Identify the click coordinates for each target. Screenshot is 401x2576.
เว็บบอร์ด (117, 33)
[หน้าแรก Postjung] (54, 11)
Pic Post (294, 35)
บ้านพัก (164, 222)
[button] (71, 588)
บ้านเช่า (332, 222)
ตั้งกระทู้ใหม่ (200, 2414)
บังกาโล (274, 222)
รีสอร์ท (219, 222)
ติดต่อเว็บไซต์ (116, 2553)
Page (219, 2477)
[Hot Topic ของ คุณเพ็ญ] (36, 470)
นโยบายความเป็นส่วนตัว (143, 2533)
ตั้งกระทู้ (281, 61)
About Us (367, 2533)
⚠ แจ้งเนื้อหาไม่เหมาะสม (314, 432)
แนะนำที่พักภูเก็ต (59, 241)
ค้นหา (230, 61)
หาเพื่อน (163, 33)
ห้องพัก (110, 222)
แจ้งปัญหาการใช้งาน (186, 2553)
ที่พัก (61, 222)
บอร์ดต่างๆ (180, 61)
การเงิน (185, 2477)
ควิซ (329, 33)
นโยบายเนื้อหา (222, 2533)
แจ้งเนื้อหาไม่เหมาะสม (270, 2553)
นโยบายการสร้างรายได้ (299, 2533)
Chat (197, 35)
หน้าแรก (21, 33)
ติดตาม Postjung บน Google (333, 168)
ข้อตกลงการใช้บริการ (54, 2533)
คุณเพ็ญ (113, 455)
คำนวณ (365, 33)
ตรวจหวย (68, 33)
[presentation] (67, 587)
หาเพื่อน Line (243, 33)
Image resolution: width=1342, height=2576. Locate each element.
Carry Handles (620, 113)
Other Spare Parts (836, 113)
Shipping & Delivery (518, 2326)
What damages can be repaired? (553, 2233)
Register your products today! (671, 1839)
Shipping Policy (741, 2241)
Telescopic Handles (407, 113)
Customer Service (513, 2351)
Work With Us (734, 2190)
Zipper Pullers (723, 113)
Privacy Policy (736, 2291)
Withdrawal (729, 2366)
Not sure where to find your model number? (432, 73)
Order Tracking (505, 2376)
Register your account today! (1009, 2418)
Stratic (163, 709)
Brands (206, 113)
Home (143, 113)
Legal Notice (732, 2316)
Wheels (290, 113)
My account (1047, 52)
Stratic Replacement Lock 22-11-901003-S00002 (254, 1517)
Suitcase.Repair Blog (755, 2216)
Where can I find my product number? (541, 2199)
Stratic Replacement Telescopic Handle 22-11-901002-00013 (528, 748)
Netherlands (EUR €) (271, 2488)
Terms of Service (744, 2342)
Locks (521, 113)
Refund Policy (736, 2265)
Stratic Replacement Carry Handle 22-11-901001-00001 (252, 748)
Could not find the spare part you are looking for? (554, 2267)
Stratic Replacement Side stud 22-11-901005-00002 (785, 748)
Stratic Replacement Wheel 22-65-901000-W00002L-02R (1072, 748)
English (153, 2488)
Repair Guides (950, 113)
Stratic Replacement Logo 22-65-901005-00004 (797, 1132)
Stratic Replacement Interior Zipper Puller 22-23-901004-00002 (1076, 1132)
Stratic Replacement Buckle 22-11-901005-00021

> _Directions for this task_
From the data above, copy each line where the string "Carry" appears.

> _Answer_
Carry Handles (620, 113)
Stratic Replacement Carry Handle 22-11-901001-00001 (252, 748)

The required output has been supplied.